== PAGE TEXT ==
I confirmed it was. She then expressed concern that she doesn’t agree with this in case they get in the bath and it’s too hot. I explained that risk of that happening was extremely low otherwise we would not allow it, also water temperatures were monitored, it was correctly risk assessed and service user b had the ability to regulate hot and cold water. She then went on to say that where she used to work that it would not have been allowed. I then asked her if she really thought I would put the service user at risk in any way. She said no of course not, if was just had for her to get used to allowing service users so much independence. I then went on to explain that as a senior she must realize that if staff see her not following care plans they could possibly do the same causing the loss of continuity of care, she stated she understood.
===
# PROBLEMS TO SOLVE
1 - In the account of the bathing conversation, what ability did service user b have?
2 - Continue the account of the bathing conversation from its last sentence.
== INFORMATION ==
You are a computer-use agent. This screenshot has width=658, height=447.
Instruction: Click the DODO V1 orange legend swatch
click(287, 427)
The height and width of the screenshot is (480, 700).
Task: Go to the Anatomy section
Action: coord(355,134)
===
# ANSWERS IN ORDER
1 - Service user b had the ability to regulate hot and cold water.

2 -
I conceded that if she thought the water was going to be a concern then take the temperature quickly before the service user gets in, then leave the bathroom again. I then went on to explain that if she thinks a care plan isn’t working she must communicate it to management so we can implement changes or explain the reason why it is done in a certain way. She said that she would and assured me she understood the reasons. I felt I may have become a little defensive because I wrote the care plan and probably should have been a bit more detached. I also didn’t want senior staff A to feel like her opinion didn’t matter and that management didn’t take any notice of concerns raised, but at the same time I needed her to understand that at a senior level especially, it is essential to be seen following care plans and communicating changes 5.2-refer to 5.1
6.1- see attached paper work
6.2- Before evaluating feedback I do think there are several areas I need to concentrate on improving so as to allow my supervisions to work more effectively. Which are; time constraints, managing my time better to allow me to be more accessible, and also ensuring supervisions are not cancelled through sickness, staff shortages ETC. I also need to improve my skills to allow staff to be more reflective about their practice, encourage them to find answers to their own questions and improve knowledge. After reading feedback I find I need to motivate staff better, and feel I could do this by encouraging personal growth, offering more individual personalized training, and remind them of promotional opportunities. I also could make them feel more empowered, assure them how we trust their judgment and how opinions ideas are important, listened to and appreciated.